**Exercise aim**
Reproduce the material verbatim, from the line containing "This screenshot has height=704, width=800." through the end.

**Exercise inputs**

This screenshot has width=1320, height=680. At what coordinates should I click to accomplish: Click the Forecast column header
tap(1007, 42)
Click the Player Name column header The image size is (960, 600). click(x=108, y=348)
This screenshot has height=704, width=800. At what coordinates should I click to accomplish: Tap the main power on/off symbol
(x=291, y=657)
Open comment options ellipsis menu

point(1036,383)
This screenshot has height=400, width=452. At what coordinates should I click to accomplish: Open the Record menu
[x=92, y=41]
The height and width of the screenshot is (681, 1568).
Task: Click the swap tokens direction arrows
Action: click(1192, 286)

**Answer**
This screenshot has height=704, width=800. At what coordinates should I click to accomplish: Tap the main power on/off symbol
(x=291, y=657)
Open comment options ellipsis menu

point(1036,383)
This screenshot has height=400, width=452. At what coordinates should I click to accomplish: Open the Record menu
[x=92, y=41]
The height and width of the screenshot is (681, 1568).
Task: Click the swap tokens direction arrows
Action: click(1192, 286)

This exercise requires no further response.